A questo punto, gli ufficiali si dedicano ad organizzare l’evacuazione di prigionieri fuggiaschi verso sud, come era stato ordinato a Gregg durante il suo incontro con gli agenti del AMG. Nel novembre 1944, Rowland decide che anche per lui era venuto il momento di passare le linee del fronte «speravo di potermi unire all’AMG per poi essere paracadutato nel nord Italia per aiutare i fuggiaschi e i piloti abbattuti». Dopo un viaggio difficile e pericoloso, Rowland incontra infine le forze americane nel villaggio di Levigliani (Lucca). È finalmente in territorio amico, dopo quindici mesi di prigionia e più di un anno da fuggiasco.

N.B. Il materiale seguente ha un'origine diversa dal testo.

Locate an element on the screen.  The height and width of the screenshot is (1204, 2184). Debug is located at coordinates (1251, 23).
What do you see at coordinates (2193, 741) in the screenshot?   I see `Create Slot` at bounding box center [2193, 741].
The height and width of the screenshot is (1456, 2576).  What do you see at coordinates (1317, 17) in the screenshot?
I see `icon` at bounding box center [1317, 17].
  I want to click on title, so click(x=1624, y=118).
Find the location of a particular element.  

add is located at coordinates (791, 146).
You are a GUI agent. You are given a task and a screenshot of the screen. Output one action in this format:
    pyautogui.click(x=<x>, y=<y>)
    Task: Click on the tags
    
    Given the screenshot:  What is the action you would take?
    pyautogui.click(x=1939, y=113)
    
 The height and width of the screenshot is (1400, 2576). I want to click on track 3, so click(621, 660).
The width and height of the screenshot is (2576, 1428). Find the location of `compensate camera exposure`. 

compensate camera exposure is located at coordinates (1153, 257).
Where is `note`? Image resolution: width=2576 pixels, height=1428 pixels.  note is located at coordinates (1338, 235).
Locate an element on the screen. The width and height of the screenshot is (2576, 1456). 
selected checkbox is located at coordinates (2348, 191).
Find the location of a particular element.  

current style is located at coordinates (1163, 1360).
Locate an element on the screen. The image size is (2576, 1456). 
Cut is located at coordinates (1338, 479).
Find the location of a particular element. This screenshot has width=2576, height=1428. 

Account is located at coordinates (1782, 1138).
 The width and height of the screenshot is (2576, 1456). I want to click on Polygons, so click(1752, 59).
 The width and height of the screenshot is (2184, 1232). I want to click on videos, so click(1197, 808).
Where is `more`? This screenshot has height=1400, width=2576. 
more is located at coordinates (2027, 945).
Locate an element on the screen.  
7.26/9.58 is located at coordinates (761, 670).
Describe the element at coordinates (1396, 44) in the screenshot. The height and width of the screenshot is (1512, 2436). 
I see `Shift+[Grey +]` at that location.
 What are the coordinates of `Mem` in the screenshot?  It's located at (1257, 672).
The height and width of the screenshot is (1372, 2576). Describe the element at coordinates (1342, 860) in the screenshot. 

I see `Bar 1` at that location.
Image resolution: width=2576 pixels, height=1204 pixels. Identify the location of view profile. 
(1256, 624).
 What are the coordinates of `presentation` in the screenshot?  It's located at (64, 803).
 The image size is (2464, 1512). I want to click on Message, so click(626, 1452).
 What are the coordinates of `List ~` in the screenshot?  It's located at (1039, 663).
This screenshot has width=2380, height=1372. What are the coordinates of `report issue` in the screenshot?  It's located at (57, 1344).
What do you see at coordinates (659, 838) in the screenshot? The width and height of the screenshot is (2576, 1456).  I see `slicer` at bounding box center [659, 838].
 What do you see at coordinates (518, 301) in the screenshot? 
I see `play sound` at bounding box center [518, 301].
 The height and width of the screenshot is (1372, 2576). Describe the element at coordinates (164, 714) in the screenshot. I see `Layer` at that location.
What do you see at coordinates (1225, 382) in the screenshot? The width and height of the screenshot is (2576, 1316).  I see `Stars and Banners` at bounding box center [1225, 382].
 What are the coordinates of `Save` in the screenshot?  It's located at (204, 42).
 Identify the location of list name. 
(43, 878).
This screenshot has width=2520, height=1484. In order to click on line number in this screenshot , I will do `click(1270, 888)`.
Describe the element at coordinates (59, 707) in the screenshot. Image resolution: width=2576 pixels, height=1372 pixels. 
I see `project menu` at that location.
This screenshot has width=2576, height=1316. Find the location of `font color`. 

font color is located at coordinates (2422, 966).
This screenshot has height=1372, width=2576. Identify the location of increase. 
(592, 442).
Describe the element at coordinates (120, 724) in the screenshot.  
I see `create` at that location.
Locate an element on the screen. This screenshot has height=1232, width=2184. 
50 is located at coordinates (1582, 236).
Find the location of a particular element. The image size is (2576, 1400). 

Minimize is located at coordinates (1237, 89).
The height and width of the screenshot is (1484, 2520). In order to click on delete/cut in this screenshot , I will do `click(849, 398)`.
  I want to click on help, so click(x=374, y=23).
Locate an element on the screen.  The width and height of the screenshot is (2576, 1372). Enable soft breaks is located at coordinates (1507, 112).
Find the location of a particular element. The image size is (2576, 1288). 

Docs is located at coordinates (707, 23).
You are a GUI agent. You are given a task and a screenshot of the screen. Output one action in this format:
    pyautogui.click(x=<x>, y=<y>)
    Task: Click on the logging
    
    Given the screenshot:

Tuttavia, le cose non vanno come aveva immaginato. Rowland viene portato a Firenze, per essere interrogato e quindi gli viene chiesto se ha bisogno di cure: «accettai, poiché soffrivo di una brutta irritazione alla pelle, e fui portato in un ospedale in ambulanza per essere curato, ma finii in un reparto pieno di neri americani». Dopo una settimana, appurato l’errore, viene trasferito di nuovo, ma di nuovo nel centro di riposo sbagliato e, per di più, in uniforme americana. «Me la spassai in città con un sergente canadese che stava a riposo per le ferite, lui fornì i soldi, io l’italiano. Fummo prelevati dai berretti rossi e messi agli arresti». Rowland viene caricato su un camion, imputato di diserzione. «Quando gli chiesi dove mi stessero portando mi risposero “al tuo battaglione”, io dissi “e dov’è?”, al che loro risposero “dove pensi che sia, dove l’hai abbandonato?”, io replicai “a Tobruk”». Chiarito il malinteso, viene riportato a Firenze e quindi a Napoli. Finalmente, è interrogato dall’AMG ma gli viene detto che non può arruolarsi con loro, deve prima tornare in Inghilterra.

A Pirbright mi fu detto “guardsman una volta, guardsman per sempre” e che mi avrebbero addestrato per andare in Giappone. Mi fu detto che ero stato raccomandato per una Military Medal. […] Mi immaginai di dover marciare di fronte al battaglione per riceverla, ma mi fu invece recapitata da un postino al mio cottage in campagna nel Buckinghamshire, due anni dopo la notifica ufficiale sulla London Gazette.